The Government has rejected amendments to the Health and Care Bill from the Lords, supported by many health and social care organisations, to count means-tested local authority contributions towards people’s care costs when calculating the £86,000 cap. This disproportionately impacts people with fewer assets in paying for their care. The House of Lords previously voted against the Government’s proposals, but these have now been pushed through meaning that means-tested local authority contributions will not count towards the cap. Alzheimer’s Society previously supported an amendment to the Bill, tabled by Baroness Wheeler, Baroness Brinton, Lord Lansley and Lord Warner, which would have helped a greater number of people affected by dementia, the largest users of social care, with fewer assets reach the cap on care costs across England.

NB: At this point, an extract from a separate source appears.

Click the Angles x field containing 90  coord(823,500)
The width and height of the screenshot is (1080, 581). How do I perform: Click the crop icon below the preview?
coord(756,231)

James White, Head of Public Affairs and Campaigns at Alzheimer’s Society said:
“The cap on care costs is a step in the right direction, but Government has squandered a huge opportunity to protect the poorest from paying catastrophic fees for their care. The devil is in the detail as the least-wealthy will be left behind, and just one in five people living with dementia will reach the cap.
“Despite support from a wide range of health and social care organisations, and people affected by dementia, MPs have repeatedly voted to push through the Government’s proposals for the cap and remove vital safeguards from the Care Act through the Health and Care Bill that were designed to protect people from crippling care costs.
“People affected by dementia are the largest users of social care, but their needs are still going unmet. As the Government moves forward with its plans for social care reform, it is vital that those living with dementia are not left behind.”